» Activity: Which lines in the records below contain the word "agent"? Report each of them.

Stored items
++++++++++

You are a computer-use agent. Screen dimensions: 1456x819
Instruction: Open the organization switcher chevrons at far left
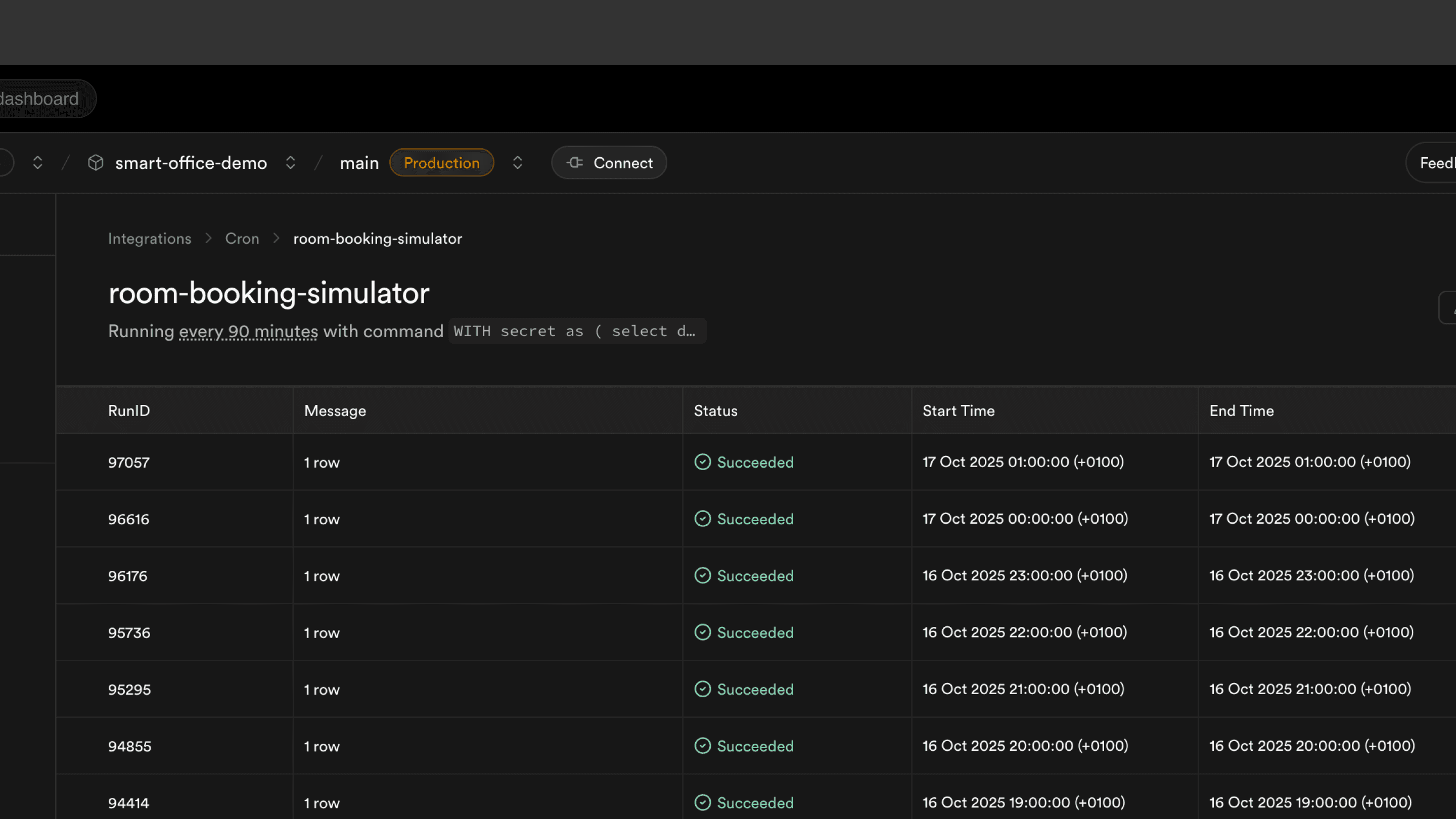tap(38, 163)
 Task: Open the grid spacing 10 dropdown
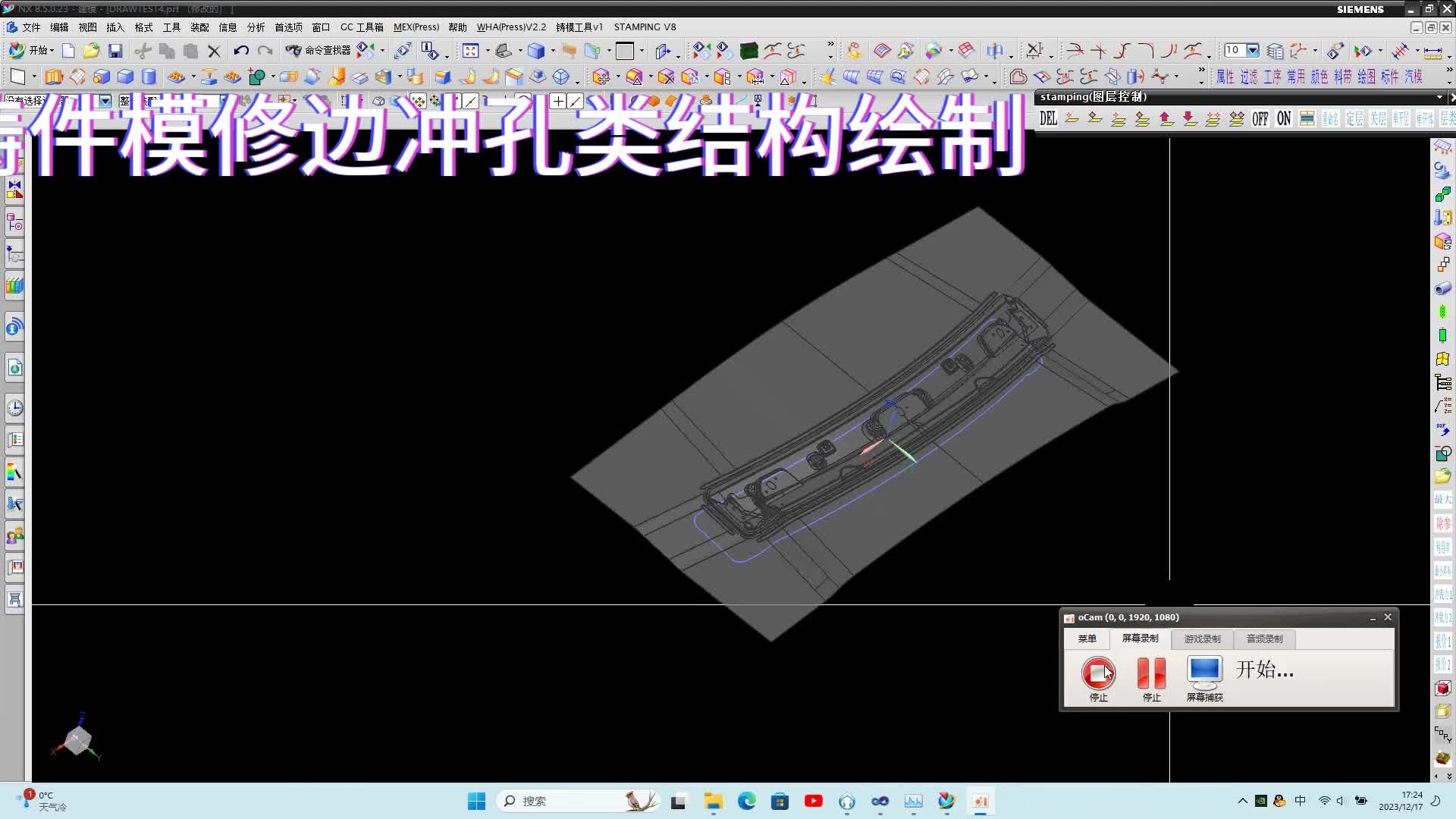click(1252, 51)
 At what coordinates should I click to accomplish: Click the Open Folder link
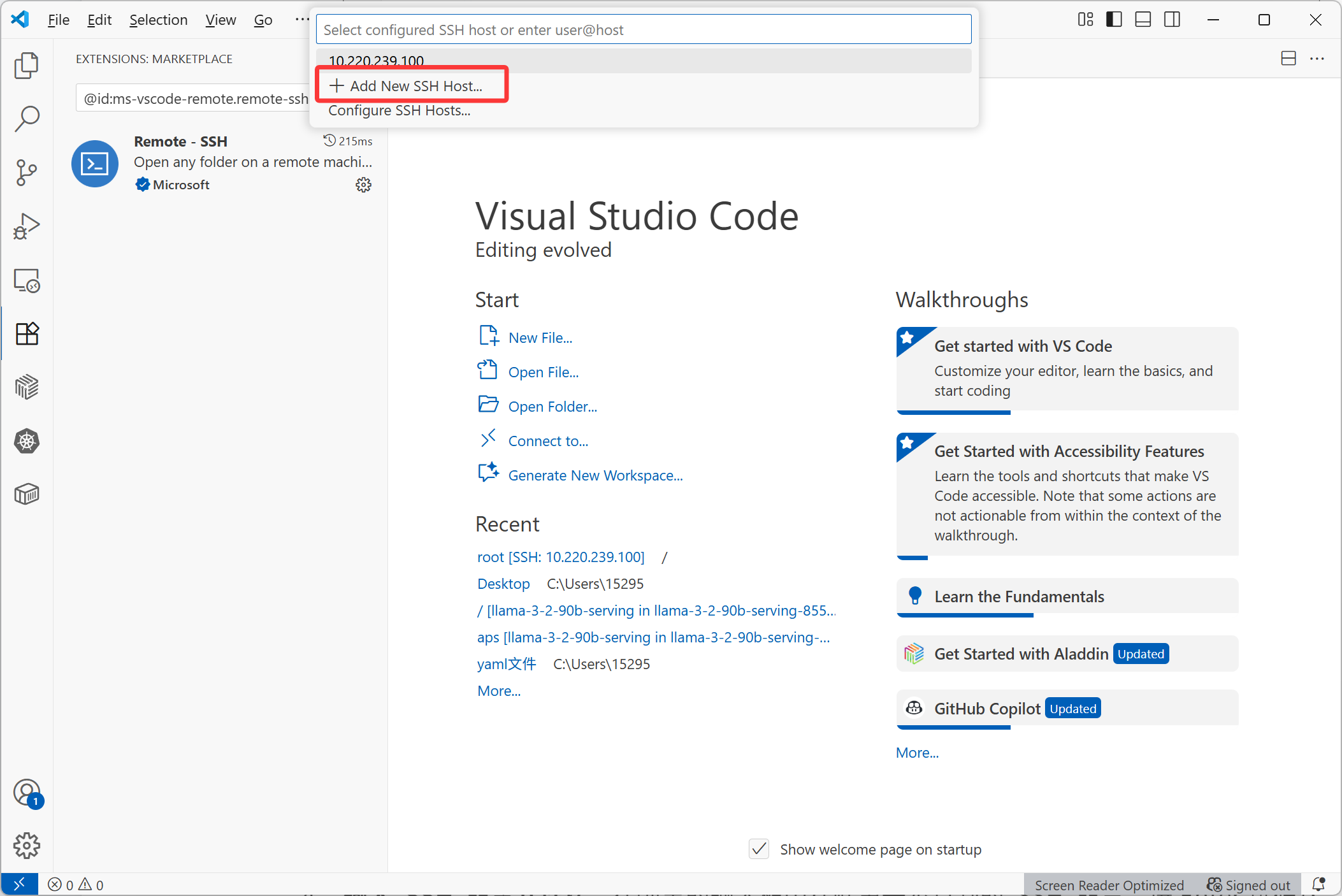coord(552,407)
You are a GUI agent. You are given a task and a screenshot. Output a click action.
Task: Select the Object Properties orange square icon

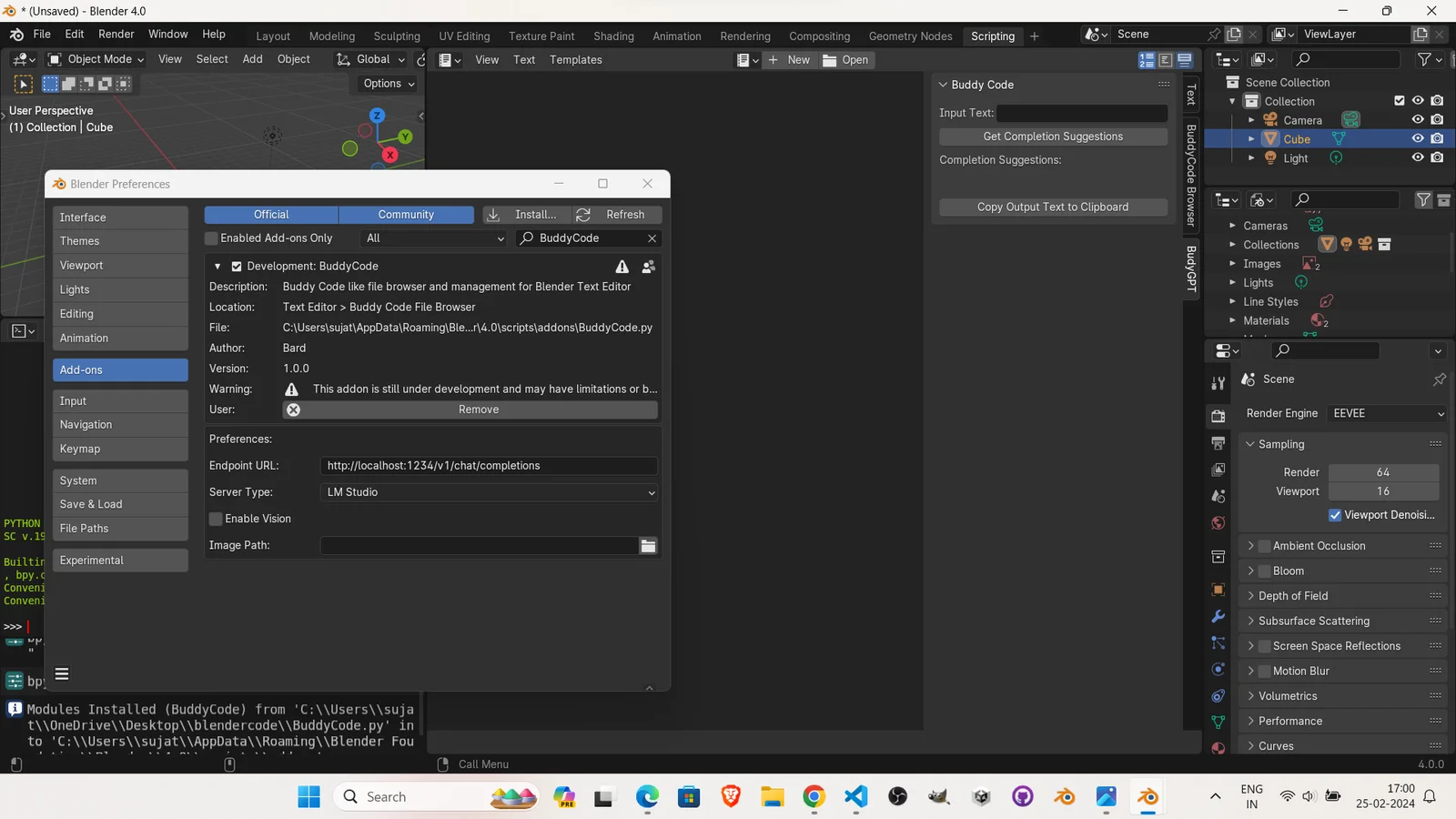pos(1218,589)
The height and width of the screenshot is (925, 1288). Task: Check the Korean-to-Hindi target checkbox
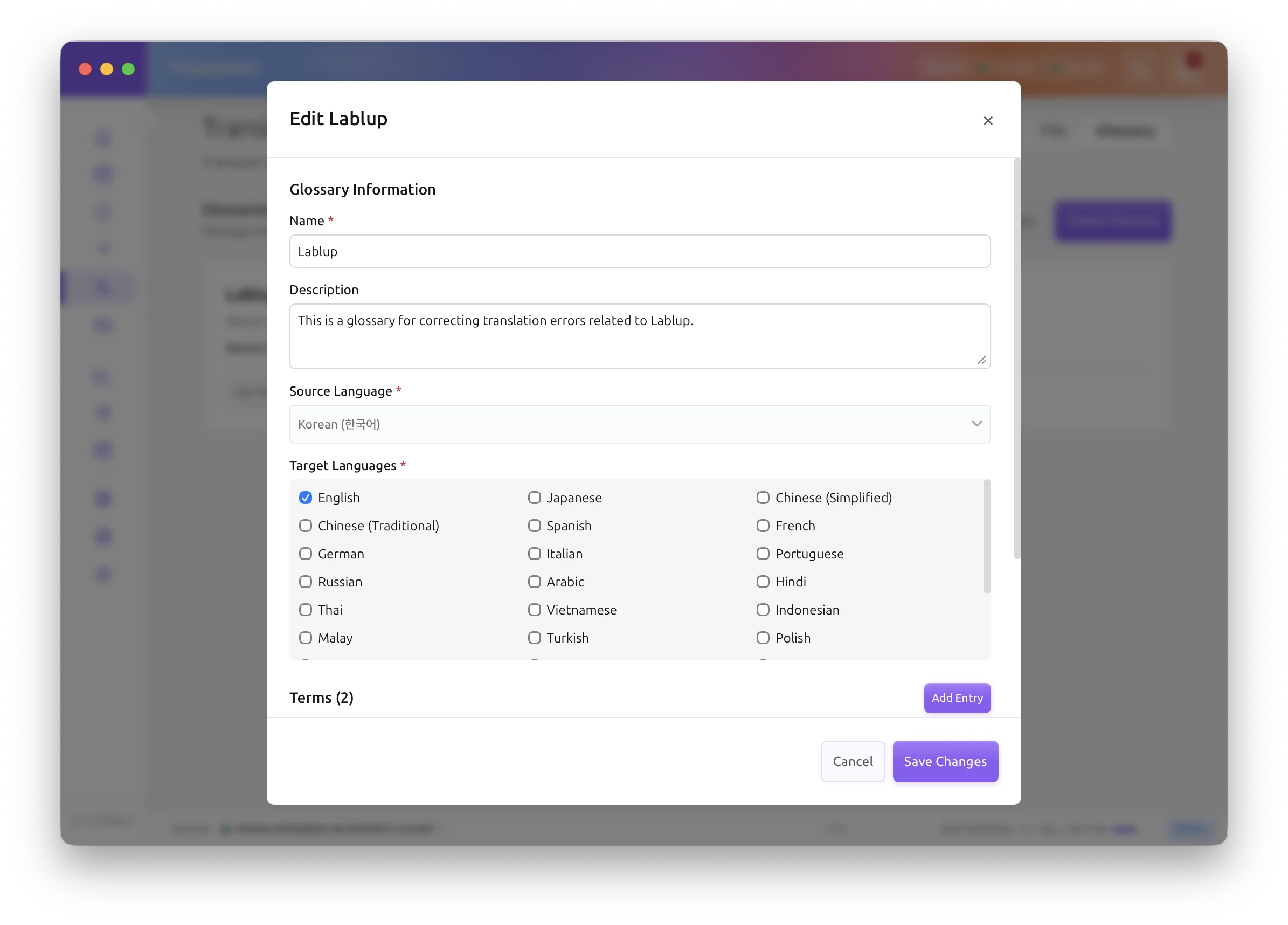[763, 582]
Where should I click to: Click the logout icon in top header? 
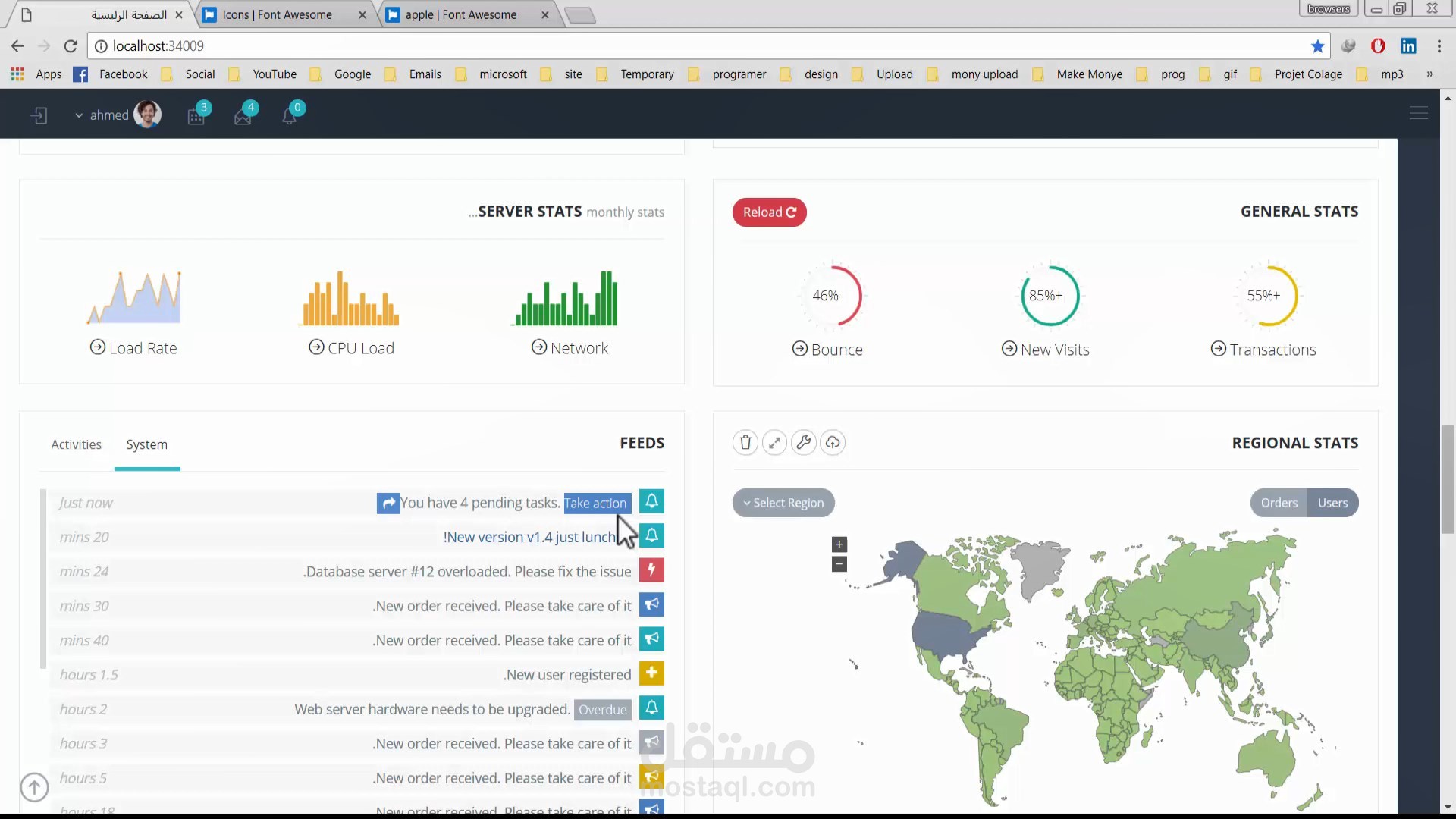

++++++++++

» Result:
You are a computer-use agent. Screen dimensions: 1456x819
You are a GUI agent. You are given a task and a screenshot. Output a click action.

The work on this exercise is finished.